Статья:

--

Достаточно яркий пример честолюбия.
Буквально через несколько месяцев возник основной конфликт между Августом и Агриппой.
Август, по общему мнению, был одним из самых выдающихся правителей Древнего Рима. Но забота об империи нисколько не умаляла его помыслов о семье. Цезарь страстно хотел внуков, ему надо было кому-то оставить империю.
В 25 г. до н. э. он выдает замуж свою единственную дочь Юлию. В мужья ей он выбрал сына своей единственной сестры Октавии, Марцелла. Свадьба двоюродных брата и сестры, двух бесспорных претендентов на наследство, должна создать в лице их внуков династию. И менее умный человек, чем Август, мог прийти к подобному выводу. Тем более, что, как сказал историк Веллей Патеркул: «…он [Марцелл] был юношей с врожденными добродетелями, с радостным настроением духа, с талантом, достойным участи, которая ему предназначалась».
Тот же историк пишет: «Люди думали так: случись что с Цезарем, он [Марцелл] стал бы преемником его власти, но сомневались в том, что к этому спокойно может отнестись Агриппа». И далее: «После его [Марцелла] кончины возвратился Агриппа [он перед этим отправился в Азию под предлогом государственных дел, но, как гласит молва, на время скрылся из-за тайной вражды с Марцеллом] и взял в жены дочь Цезаря Юлию — она была до того замужем за Марцеллом, — женщину, не принесшую счастья ни ему, ни государству».
Агриппа, без сомнения, второй человек в государстве — по родству: он женат на одной из дочерей Октавии; по военным заслугам: он крупный военачальник, и только ему Август обязан своей победой над Антонием, а это значит и империей; и, наконец, по таланту: он выдающийся инженер, Леонардо да Винчи своего времени. Пока Юлия была девочкой, он всерьез не задумывался над проблемой ее замужества. И вдруг с горечью понял: нет, он вовсе уже не второй, а только третий человек в империи. Он знает, с каким нетерпением ждет Август внуков от Юлии, а после рождения внука или внуков ранг Агриппы еще понизится — он будет четвертым или пятым, но никогда больше не будет вторым.

--

(Записи из набора данных)

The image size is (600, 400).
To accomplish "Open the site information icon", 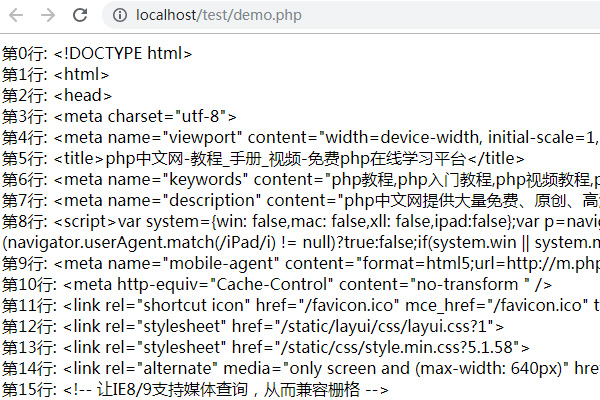I will pos(120,15).
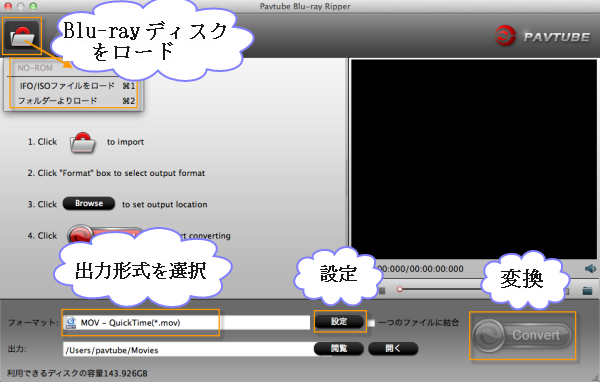This screenshot has height=382, width=600.
Task: Open snapshot folder icon under preview
Action: pos(587,291)
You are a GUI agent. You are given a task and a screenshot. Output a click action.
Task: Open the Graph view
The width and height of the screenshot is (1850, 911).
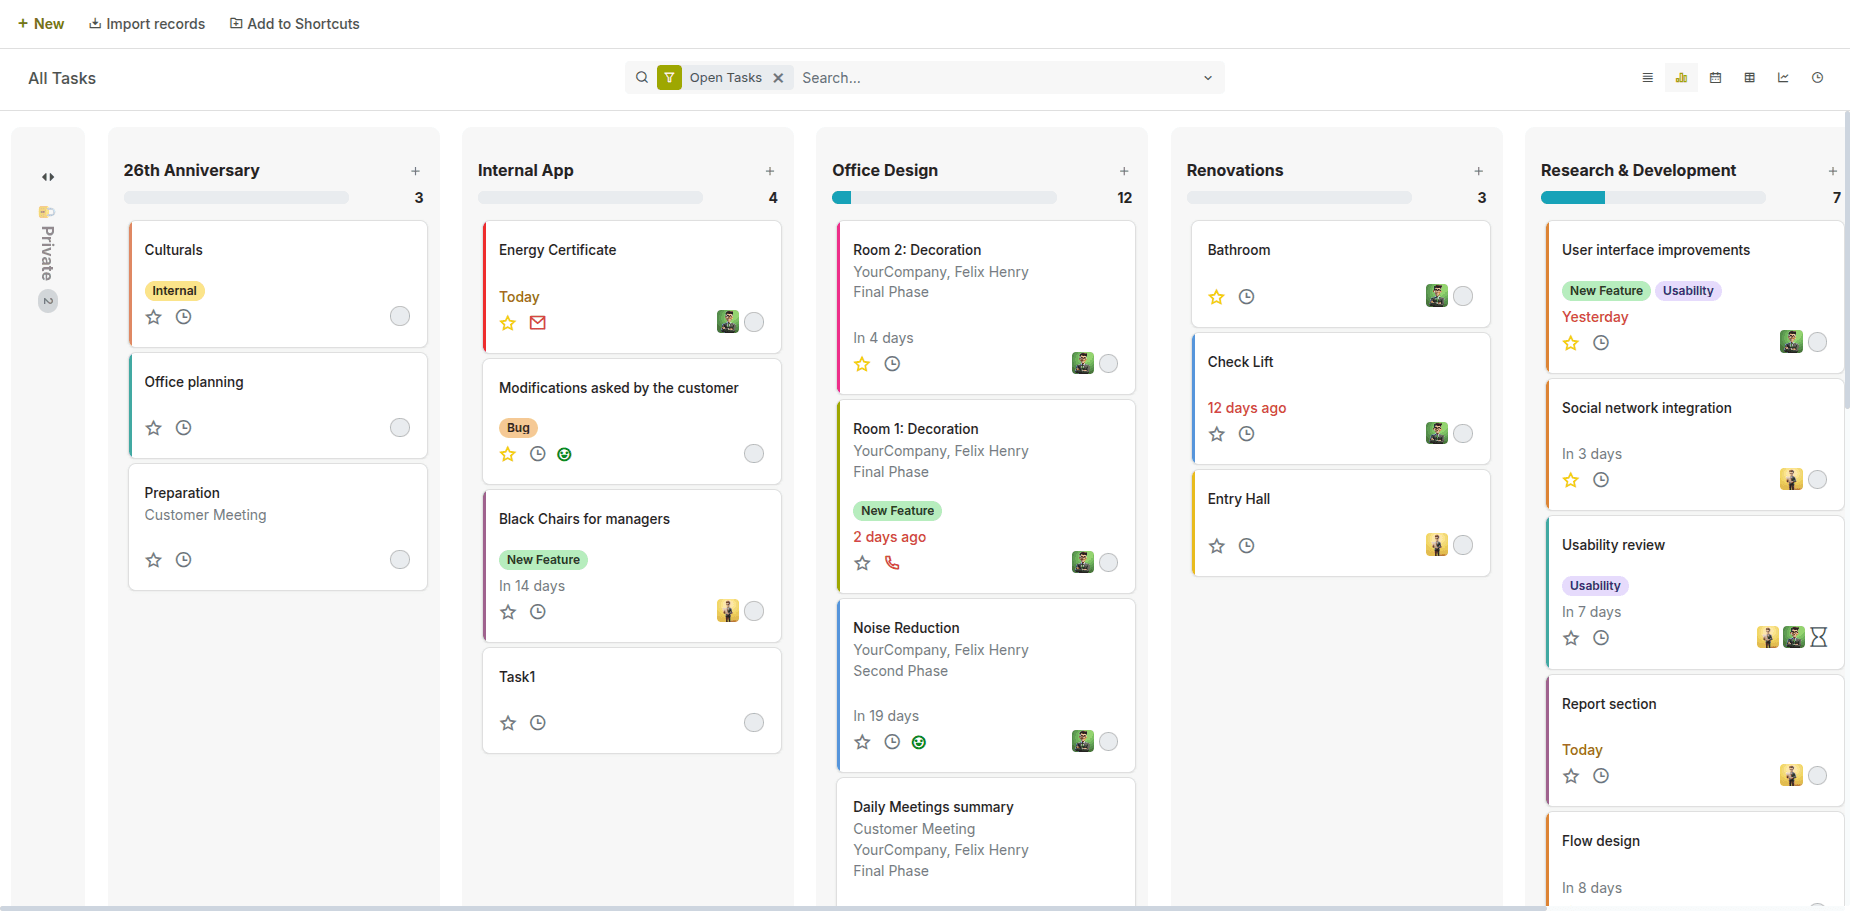point(1783,77)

--

Задания к тексту:
• 1. Пожалуйста, определите, соответствуют ли статье утверждения (а), (б) и (в). На каждое ответьте «да» или «нет» и приведите решающие слова статьи дословной цитатой.
(а) Мужем Юлии Август выбрал Марцелла, сына своей сестры Октавии.
(б) Агриппа был женат на одной из дочерей Октавии.
(в) Веллей Патеркул называет Юлию женщиной, принесшей счастье государству.
• 2. Ответьте по статье на вопросы (а), (б) и (в).
(а) В каком году Август выдал замуж свою дочь Юлию?
(б) Куда, по словам историка, отправился Агриппа под предлогом государственных дел?
(в) С кем статья сравнивает Агриппу как инженера?
• 3. Процитируйте фрагмент статьи целиком, от слов «Агриппа, без сомнения, второй» и до слов «не будет вторым.».

Ответы к заданиям:
• 1.
(а) Да: «В мужья ей он выбрал сына своей единственной сестры Октавии, Марцелла».
(б) Да: «он женат на одной из дочерей Октавии».
(в) Нет: «женщину, не принесшую счастья ни ему, ни государству».

• 2.
(а) В 25 г. до н. э.
(б) В Азию.
(в) С Леонардо да Винчи.

• 3.
Агриппа, без сомнения, второй человек в государстве — по родству: он женат на одной из дочерей Октавии; по военным заслугам: он крупный военачальник, и только ему Август обязан своей победой над Антонием, а это значит и империей; и, наконец, по таланту: он выдающийся инженер, Леонардо да Винчи своего времени. Пока Юлия была девочкой, он всерьез не задумывался над проблемой ее замужества. И вдруг с горечью понял: нет, он вовсе уже не второй, а только третий человек в империи. Он знает, с каким нетерпением ждет Август внуков от Юлии, а после рождения внука или внуков ранг Агриппы еще понизится — он будет четвертым или пятым, но никогда больше не будет вторым.